Directions for this task | Write the entries below out again exactly, but skip the pictures.

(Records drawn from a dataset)
►

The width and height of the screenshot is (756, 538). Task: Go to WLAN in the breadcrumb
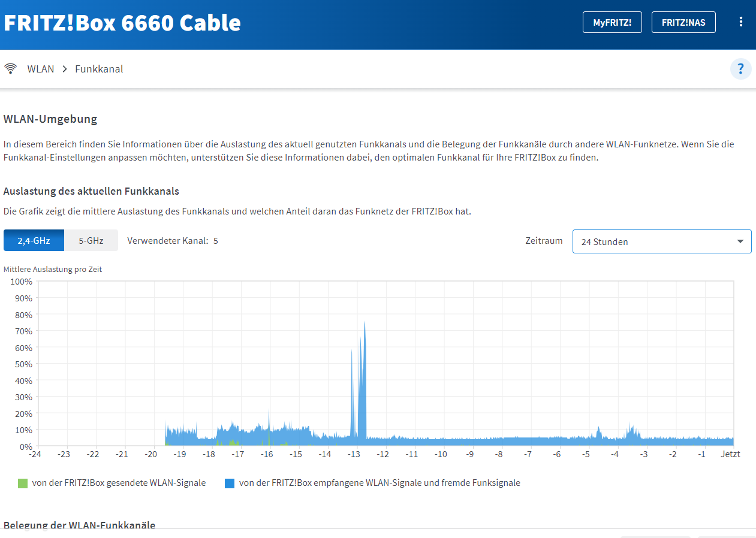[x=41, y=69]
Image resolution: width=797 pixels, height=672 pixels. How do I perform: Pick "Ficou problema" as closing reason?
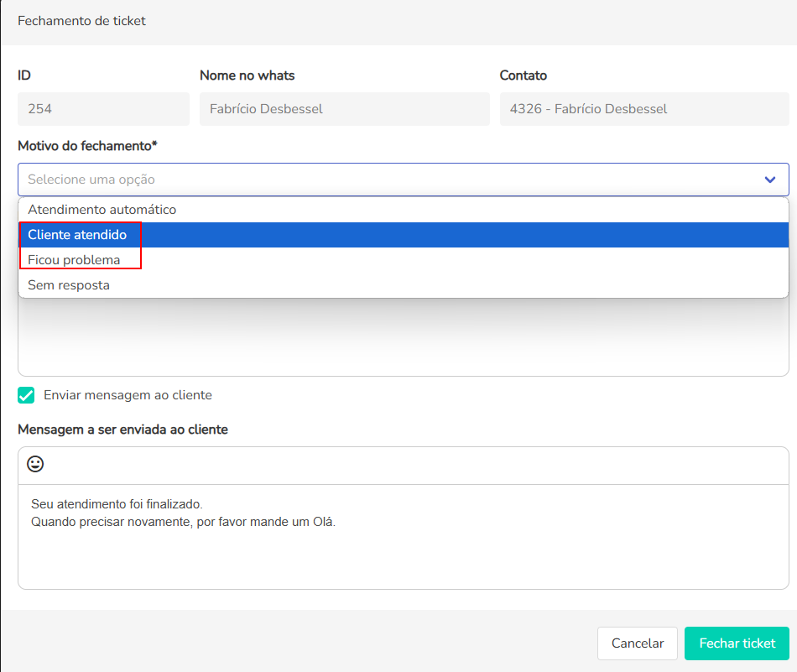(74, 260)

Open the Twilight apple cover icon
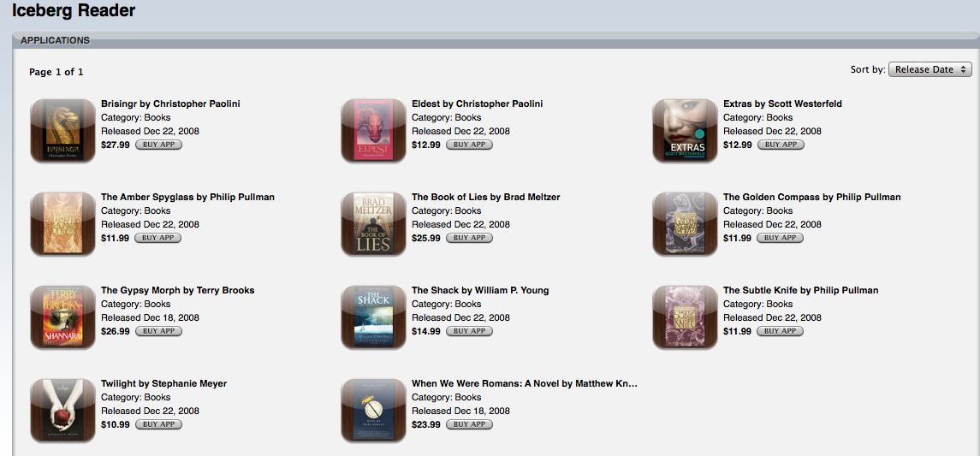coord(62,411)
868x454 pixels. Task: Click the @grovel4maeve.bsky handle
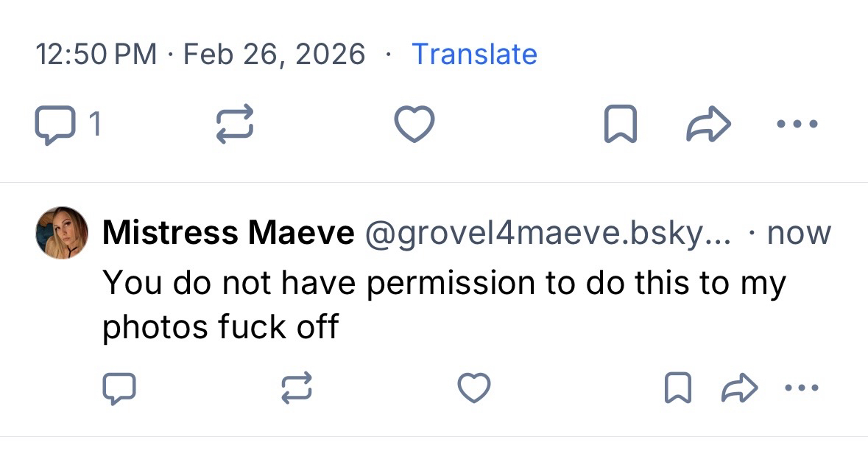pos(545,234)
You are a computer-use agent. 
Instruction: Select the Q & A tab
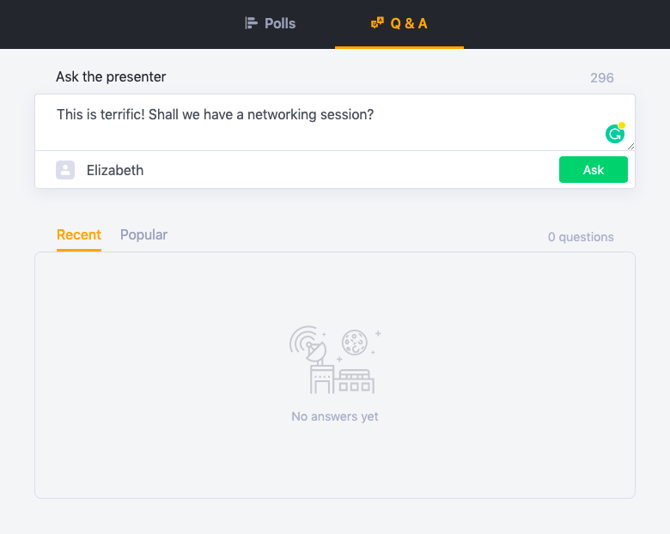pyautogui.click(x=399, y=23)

◄

Worked solution |
The width and height of the screenshot is (756, 538). Task: Go to WLAN in the breadcrumb
[x=41, y=69]
Image resolution: width=797 pixels, height=672 pixels. How do I perform: Pick "Ficou problema" as closing reason?
(74, 260)

Open the Twilight apple cover icon
coord(62,411)
868x454 pixels. Task: Click the @grovel4maeve.bsky handle
pos(545,234)
You are a computer-use agent. 
Instruction: Select the Q & A tab
pyautogui.click(x=399, y=23)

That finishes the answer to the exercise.